At the same preliminary hearing, testimony was also presented as to whether LaCoco's confessions were admissible against Wagner. Wagner testified that when he first heard LaCoco confess to Kennedy he stated LaCoco was a maniac and crazy and it appeared that he was trying to get somebody in trouble. Several detectives testified that, on this occasion, Wagner called LaCoco foul names and said, "How did I ever get tied up with a dirty stool pigeon like that," or words to this effect. As to all subsequent confessions, Wagner and LaCoco agreed that Wagner always said LaCoco was crazy, while witnesses for the prosecution, both police officers and civilians, were in substantial agreement that Wagner, when asked about LaCoco's statement, replied, "You heard what he said." The court also ruled that LaCoco's confession was admissible against Wagner.
The testimony on these disputed issues heard by the jury was substantially the same as that given at the preliminary hearing. While only O'Connell and Fitzgerald testified as to the voluntary character of LaCoco's original confession, the prosecution used additional civilian witnesses to testify as to LaCoco's subsequent confessions and Wagner's remarks in connection therewith. LaCoco and Wagner appeared as witnesses in their own behalf and repeated their testimony previously given out of the presence of the jury.

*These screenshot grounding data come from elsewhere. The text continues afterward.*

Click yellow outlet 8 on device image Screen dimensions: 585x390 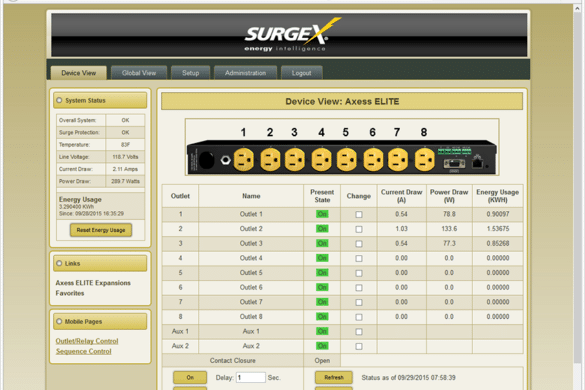tap(425, 160)
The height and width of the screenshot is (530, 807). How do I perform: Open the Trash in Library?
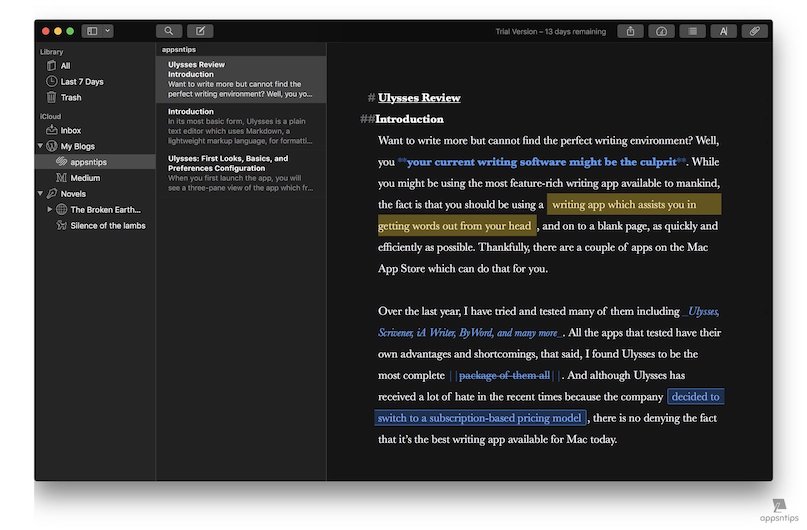71,97
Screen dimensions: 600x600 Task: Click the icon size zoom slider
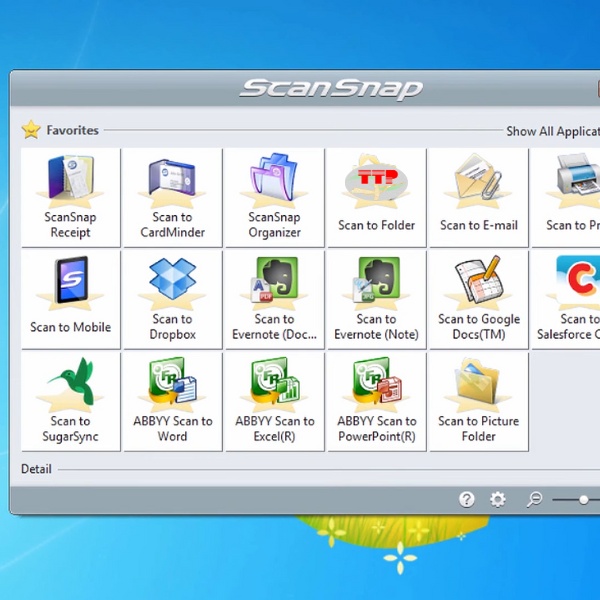point(583,499)
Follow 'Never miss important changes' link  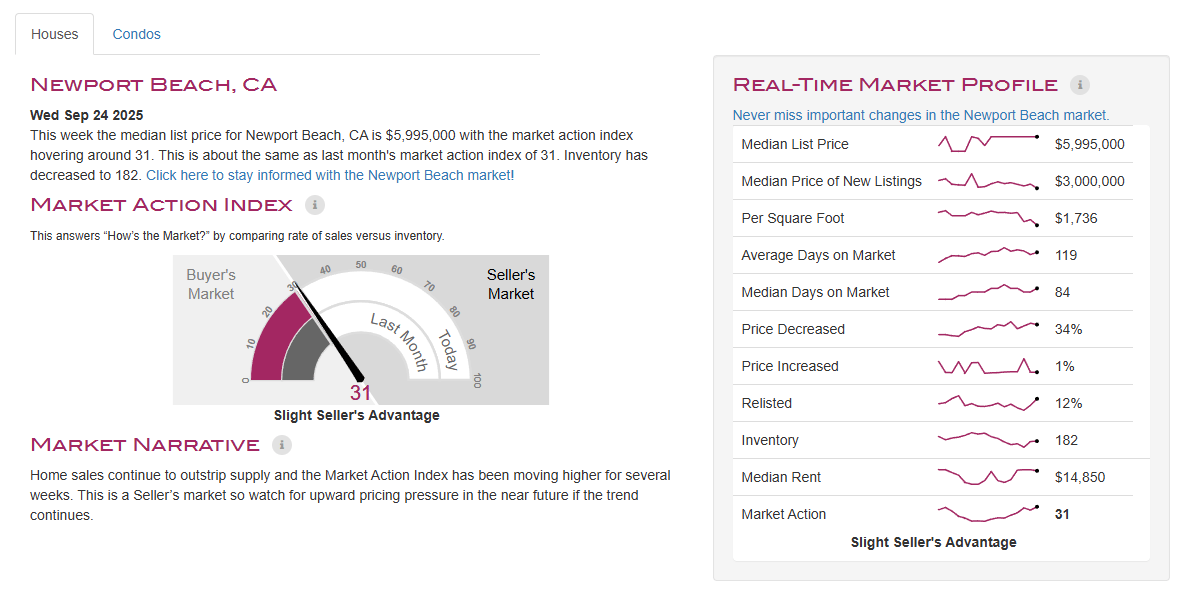coord(920,115)
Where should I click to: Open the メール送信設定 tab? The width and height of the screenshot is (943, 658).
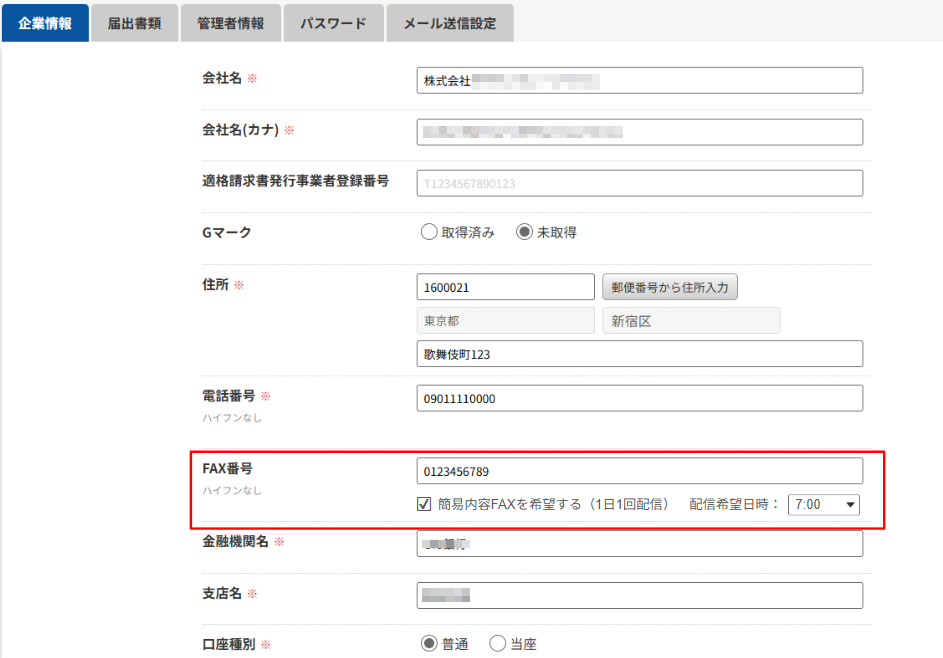449,23

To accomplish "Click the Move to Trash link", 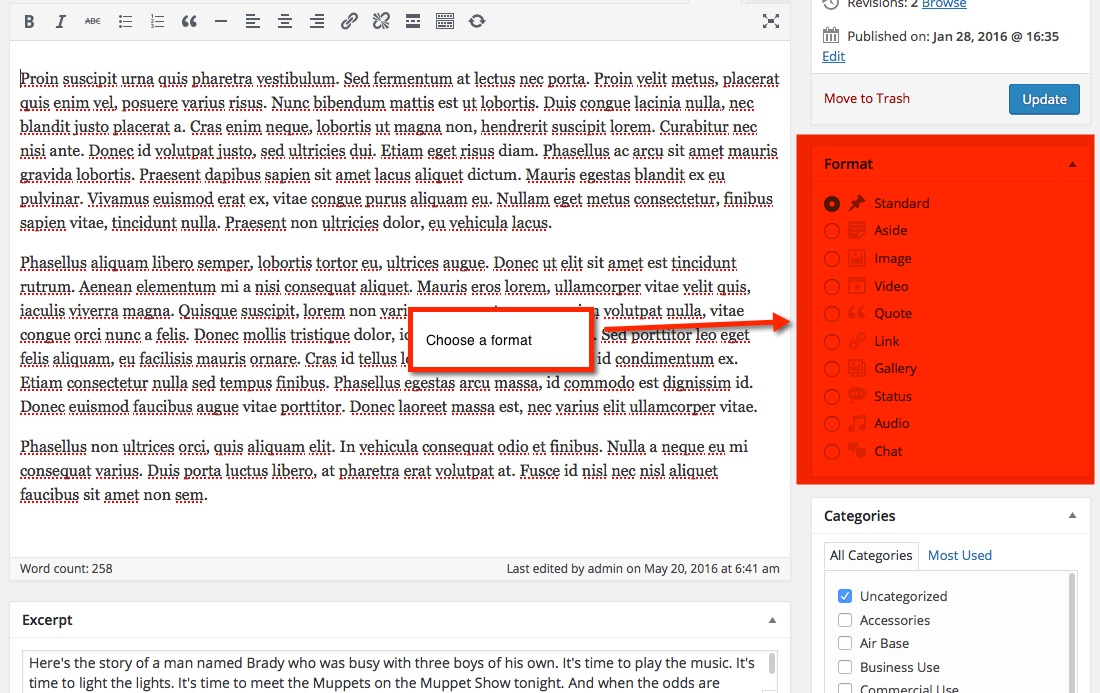I will 866,98.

The only other testimony of importance was that relating to identification. Suftko, Sr., stated the one man he noticed was short and small. His son, who had the best opportunity to observe all the burglars, testified that one was over six feet tall, two were built like himself, and one was a "little bitty guy." He added that two of the men were about the same size and shape as LaCoco and Wagner. Mattiola stated he saw one of the men for a moment, that he was short and had black hair and beady eyes, and that LaCoco looked like the man he saw. Suftko, Sr., his son and Mattiola testified that, as the burglars made their escape through the machine shop, they heard something drop on the floor and one of the fleeing men said, "Pick that up, Nick." Before the defense had introduced any evidence, the prosecution was permitted to reopen its case in chief to call Carson Lusader as a witness. Lusader was the fourth witness whose name had not been furnished to defendants and, while no objections were made to the other three witnesses, objections were made to Lusader's testimony. Lusader testified that, on the morning of the burglary, he saw three men hurrying down the alley behind the currency exchange, one of whom was carrying a white sack. From his position underneath an automobile on which he was working, he could only see the left side and back of the head of one of the men. He testified he believed this man was LaCoco. On cross-examination, he stated he had seen the same man almost daily for two months prior to the burglary, that LaCoco was not the man he saw, and that LaCoco looked like the man but he could not be positive. Lusader's testimony is recounted primarily because its admission is assigned as error.
The principal contention made by LaCoco is that the evidence does not show that he is guilty beyond a reasonable doubt. In this connection, he argues that his confession was obtained by duress, that oral confessions should be received with great caution, and his confessions are wholly uncorroborated. Contrary to LaCoco's contention, his confession was admissible in evidence against him. While it is true that, in a preliminary hearing upon the admissibility of a confession, the burden is upon the prosecution to show that it was voluntarily made, (People v. Thomlison, 400 Ill. 555; People v. Davis, 399 Ill. 265,) it is equally true that the court is not required to be convinced of its voluntary character beyond a reasonable doubt. (People v. Weber, 401 Ill. 584; People v. Borrelli, 392 Ill. 481.) Although there may be evidence of the use of force to induce a confession, yet, if there are sufficient facts to show the confession was voluntarily made, the admission of the confession does not constitute an abuse of judicial discretion. (People v. Ardelean, 368 Ill. 274; People v. Albers, 360 Ill. 73.) Of LaCoco's several confessions, his first is the controlling one, the presumption being that the repetition of a confession is the product of the same circumstances which produced the original confession. (People v. Sweetin, 325 Ill. 245.) Where the defense produces evidence that a confession was obtained by coercion, all the persons who had control over the defendant and are allegedly involved in the use of coercion should be produced, if possible, and examined before the confession is admitted. (People v. Ickes, 370 Ill. 486; People v. Arendarczyk, 367 Ill. 534.) The prosecution called all five police officers named by LaCoco as having been present during his interrogation and alleged beatings and, in view of the ample evidence that the confession was voluntary, the decision of the trial court as to its admissibility will not be disturbed.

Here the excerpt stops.